== Segment start ==

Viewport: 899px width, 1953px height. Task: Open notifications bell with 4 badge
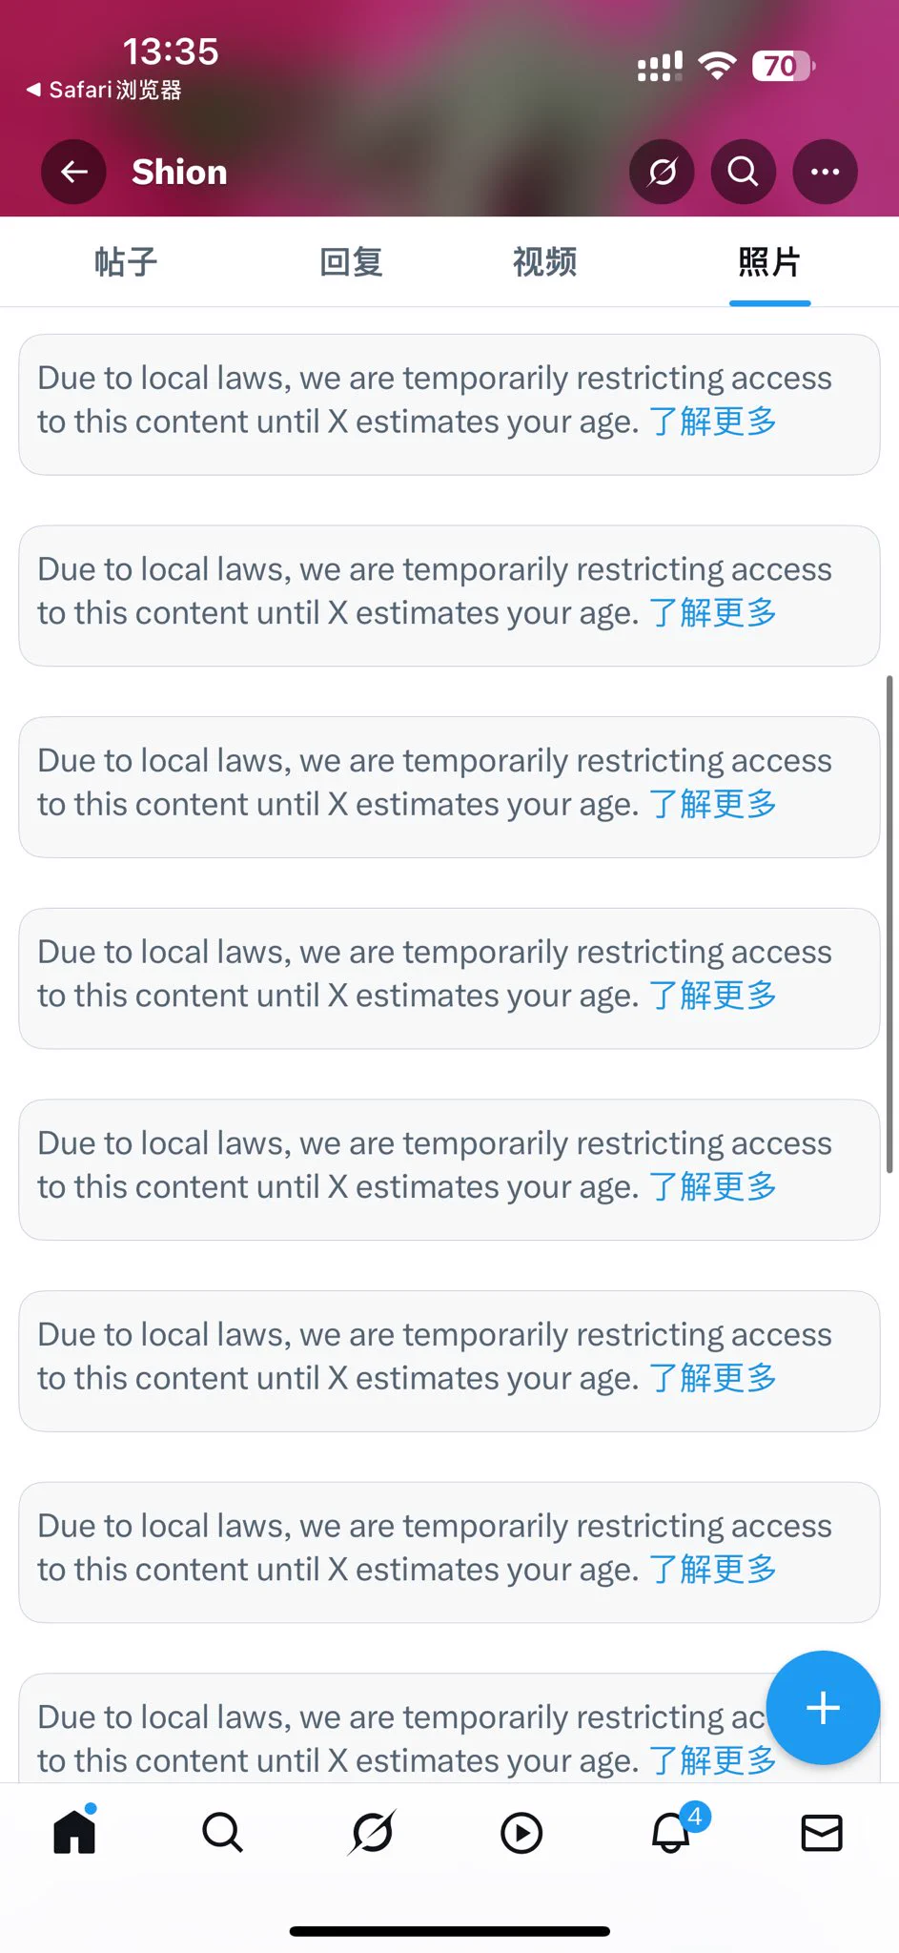(673, 1829)
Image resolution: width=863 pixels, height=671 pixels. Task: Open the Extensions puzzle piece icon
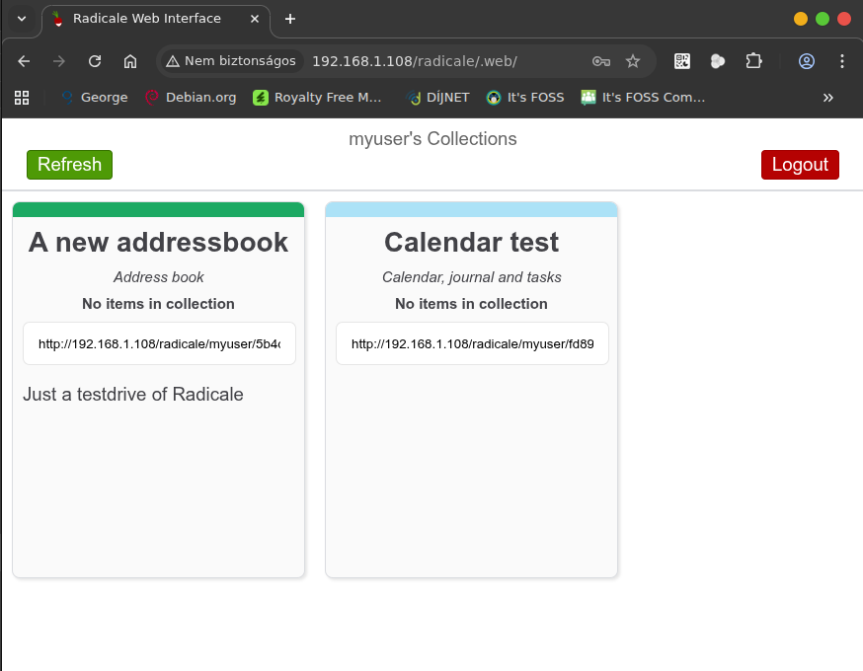(x=753, y=61)
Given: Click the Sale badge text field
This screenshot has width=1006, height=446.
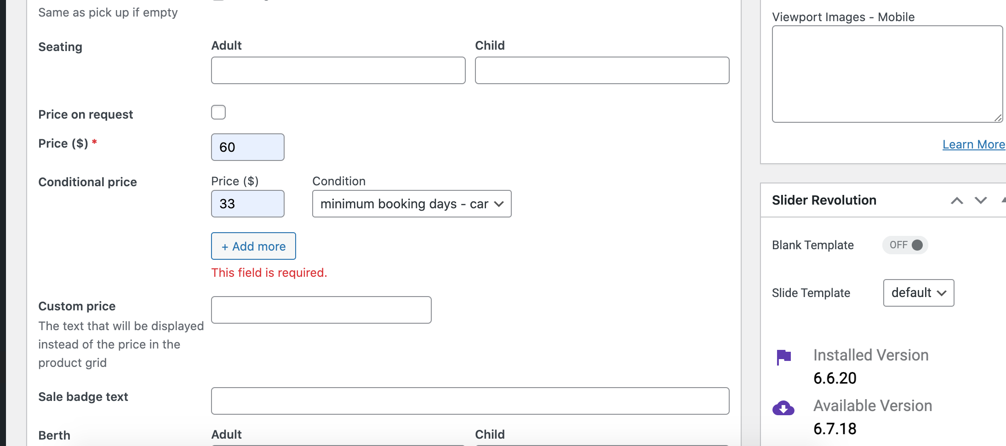Looking at the screenshot, I should [470, 401].
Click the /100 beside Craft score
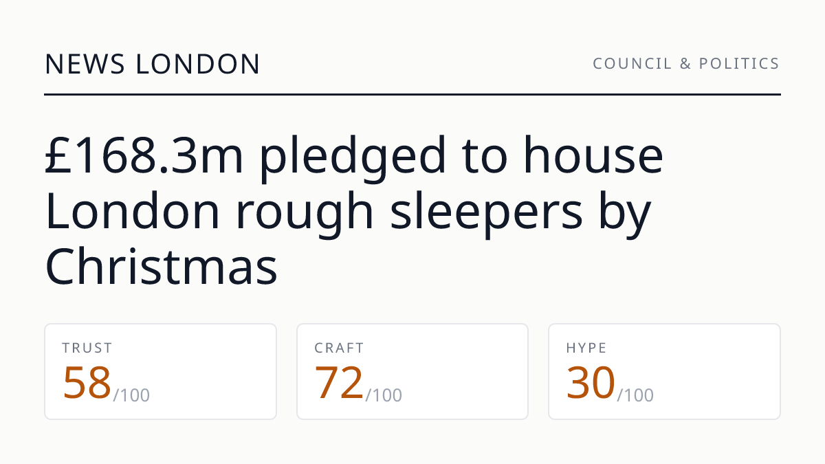825x464 pixels. [x=384, y=395]
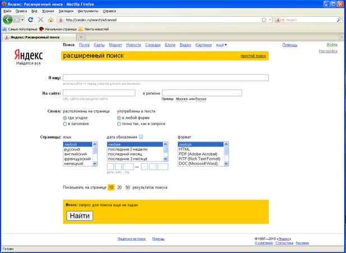Click the Stop loading X icon

[x=40, y=19]
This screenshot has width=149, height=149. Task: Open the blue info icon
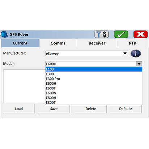[x=136, y=54]
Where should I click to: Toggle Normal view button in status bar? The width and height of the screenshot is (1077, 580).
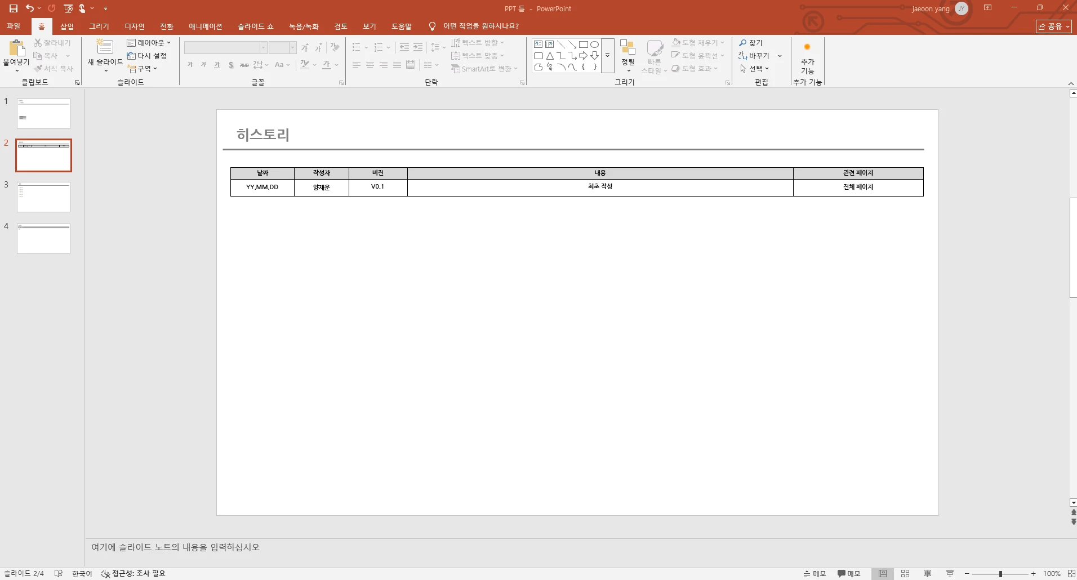[x=883, y=573]
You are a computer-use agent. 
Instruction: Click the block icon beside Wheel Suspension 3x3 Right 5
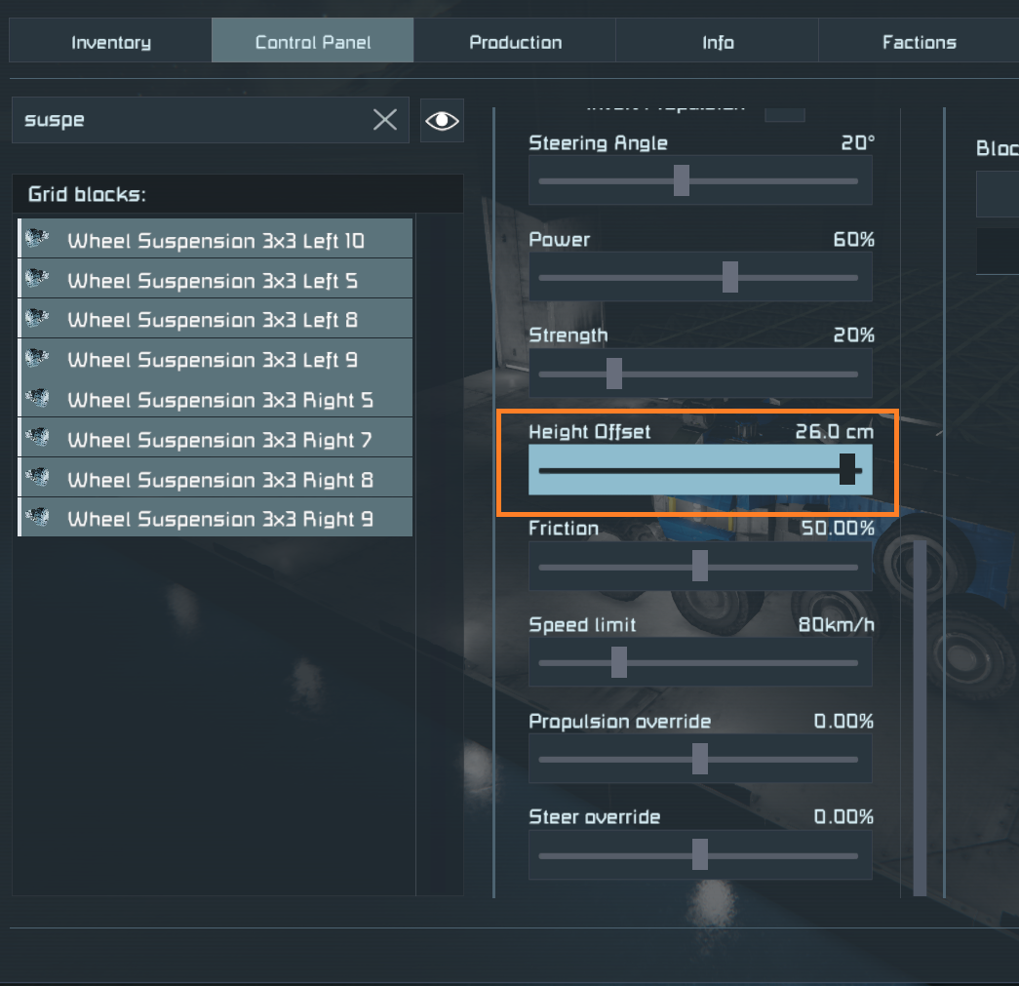pyautogui.click(x=38, y=399)
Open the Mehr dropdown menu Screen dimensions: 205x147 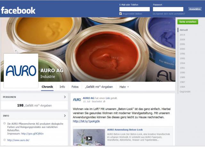pos(124,87)
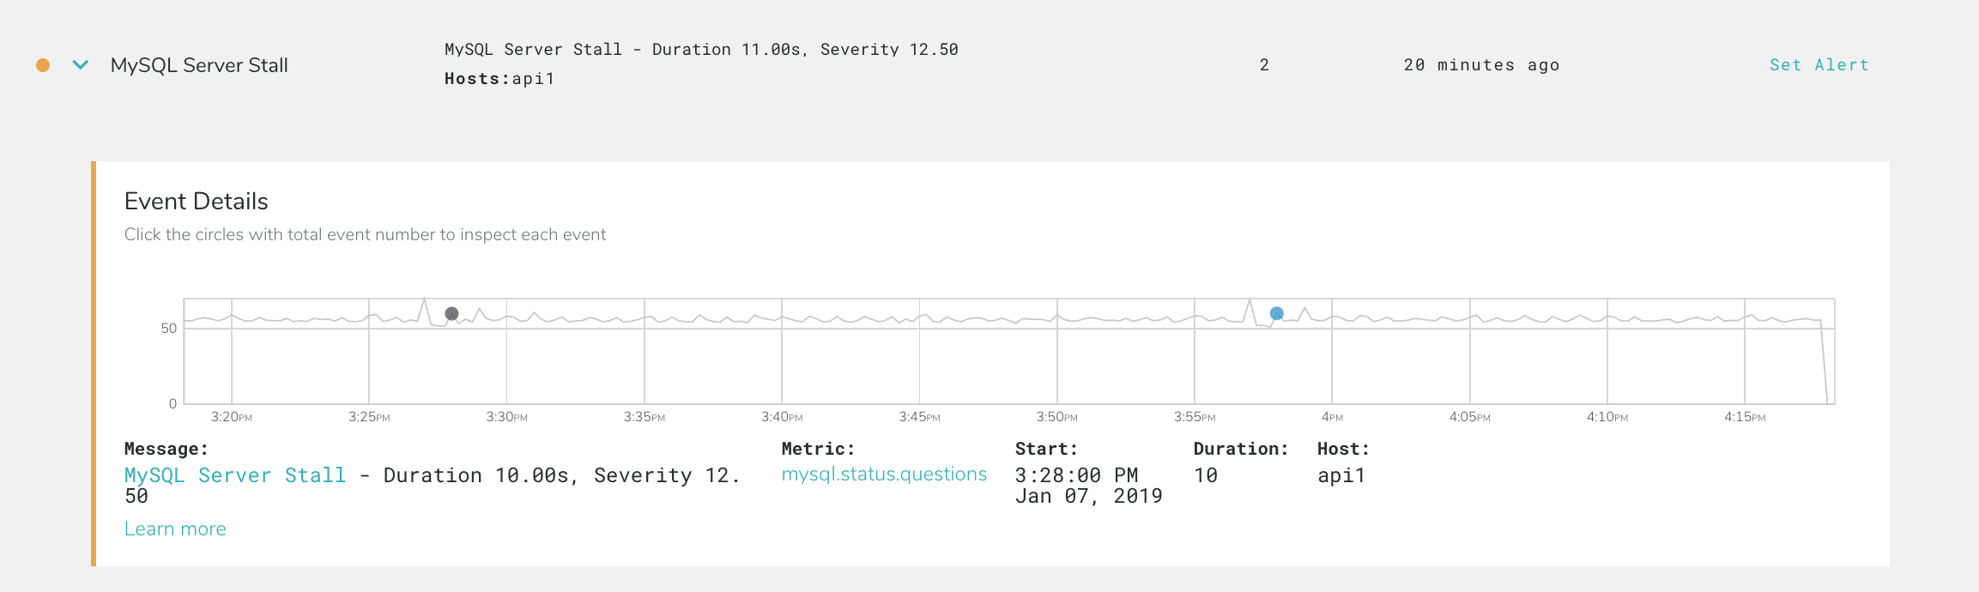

== Segment end ==

### The task
Exactly as they appear, transcribe the lines from the top of the material above through the line with "You are a computer-use agent.". Omit any picture.

### Finished task
Viewport: 899px width, 1953px height. Task: Open notifications bell with 4 badge
(673, 1829)
Image resolution: width=863 pixels, height=671 pixels. Task: Open the Extensions puzzle piece icon
(x=753, y=61)
Given: Click the Sale badge text field
This screenshot has width=1006, height=446.
Looking at the screenshot, I should [470, 401].
Click the /100 beside Craft score
825x464 pixels. [x=384, y=395]
Click the Stop loading X icon

[x=40, y=19]
This screenshot has width=149, height=149. Task: Open the blue info icon
[x=136, y=54]
Where should I click to: Toggle Normal view button in status bar? The width and height of the screenshot is (1077, 580).
[x=883, y=573]
You are a computer-use agent. 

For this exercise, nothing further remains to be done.